Required action ::
Please copy every line of the records below that holds the word "resolution".

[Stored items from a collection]
= = =

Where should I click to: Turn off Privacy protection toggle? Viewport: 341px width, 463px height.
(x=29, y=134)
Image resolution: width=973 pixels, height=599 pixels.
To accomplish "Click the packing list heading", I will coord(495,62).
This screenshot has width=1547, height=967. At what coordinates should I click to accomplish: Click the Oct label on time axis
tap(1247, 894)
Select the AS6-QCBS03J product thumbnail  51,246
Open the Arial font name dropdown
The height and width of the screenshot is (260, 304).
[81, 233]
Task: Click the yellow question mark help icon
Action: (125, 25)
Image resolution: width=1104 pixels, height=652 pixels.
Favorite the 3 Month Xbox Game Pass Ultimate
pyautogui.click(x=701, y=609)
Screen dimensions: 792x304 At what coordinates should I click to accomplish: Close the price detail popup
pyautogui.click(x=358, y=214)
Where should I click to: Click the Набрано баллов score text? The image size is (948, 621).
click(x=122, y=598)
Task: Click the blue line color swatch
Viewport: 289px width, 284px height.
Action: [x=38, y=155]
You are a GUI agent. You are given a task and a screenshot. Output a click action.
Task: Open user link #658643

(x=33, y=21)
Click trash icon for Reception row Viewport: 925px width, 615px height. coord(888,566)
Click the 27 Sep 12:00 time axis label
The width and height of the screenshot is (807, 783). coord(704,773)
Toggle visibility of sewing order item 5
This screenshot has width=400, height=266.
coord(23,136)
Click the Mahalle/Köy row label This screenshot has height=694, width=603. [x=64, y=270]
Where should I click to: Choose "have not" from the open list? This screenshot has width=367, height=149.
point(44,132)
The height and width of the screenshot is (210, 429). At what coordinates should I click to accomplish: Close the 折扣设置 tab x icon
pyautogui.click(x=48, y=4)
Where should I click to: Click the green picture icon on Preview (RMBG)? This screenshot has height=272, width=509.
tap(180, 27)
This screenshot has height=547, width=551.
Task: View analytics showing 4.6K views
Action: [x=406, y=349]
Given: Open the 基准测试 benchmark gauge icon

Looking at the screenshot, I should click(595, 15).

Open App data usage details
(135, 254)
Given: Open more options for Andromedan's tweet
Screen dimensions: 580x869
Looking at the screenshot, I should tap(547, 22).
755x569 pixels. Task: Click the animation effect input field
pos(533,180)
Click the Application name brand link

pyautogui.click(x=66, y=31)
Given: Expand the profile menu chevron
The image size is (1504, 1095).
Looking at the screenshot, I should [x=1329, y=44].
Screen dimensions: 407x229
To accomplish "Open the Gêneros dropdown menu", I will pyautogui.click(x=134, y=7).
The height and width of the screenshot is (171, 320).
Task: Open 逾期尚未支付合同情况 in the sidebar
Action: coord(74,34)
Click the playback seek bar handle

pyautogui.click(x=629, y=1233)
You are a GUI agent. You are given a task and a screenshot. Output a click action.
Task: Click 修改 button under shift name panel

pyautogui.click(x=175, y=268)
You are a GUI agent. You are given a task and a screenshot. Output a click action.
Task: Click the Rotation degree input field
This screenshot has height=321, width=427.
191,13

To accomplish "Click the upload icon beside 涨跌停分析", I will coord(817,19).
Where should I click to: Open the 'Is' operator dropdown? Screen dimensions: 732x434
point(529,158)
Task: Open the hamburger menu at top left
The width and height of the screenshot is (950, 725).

= = =

Solution for this problem ::
Image resolution: width=973 pixels, height=599 pixels.
Image resolution: width=1104 pixels, height=652 pixels.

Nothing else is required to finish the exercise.